**STORED RECORDS**:
- - -

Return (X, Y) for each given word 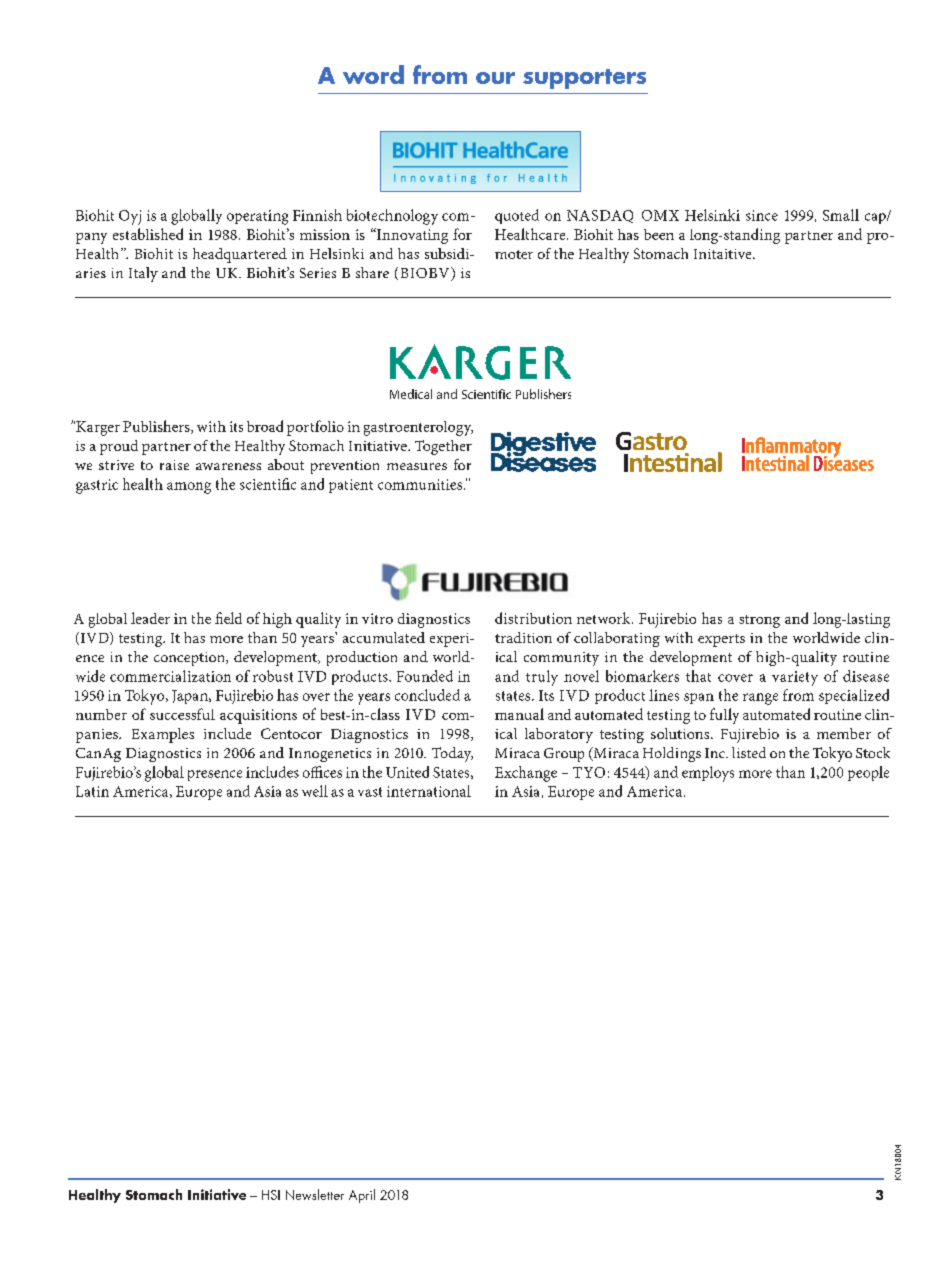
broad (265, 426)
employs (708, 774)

- - -

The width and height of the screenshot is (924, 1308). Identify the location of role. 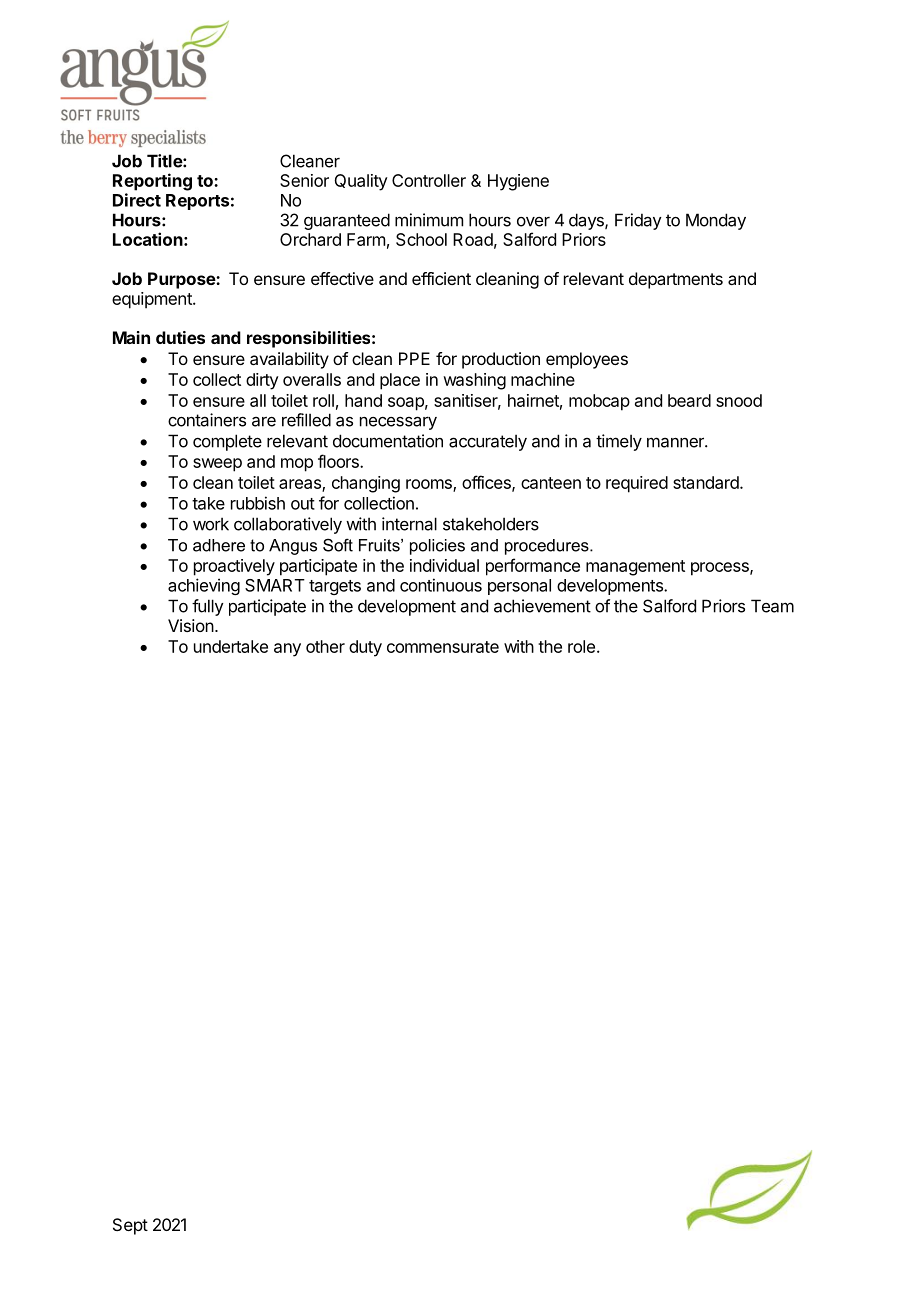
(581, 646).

- - -

**SET TASK**: Format the data between the lines holding "The width and" and "(581, 646).", inclusive, as a numbered list, skipping blank lines and leaving out the pictures.

**COMPLETE ANSWER**:
1. The width and height of the screenshot is (924, 1308). Identify the location of role. 
2. (581, 646).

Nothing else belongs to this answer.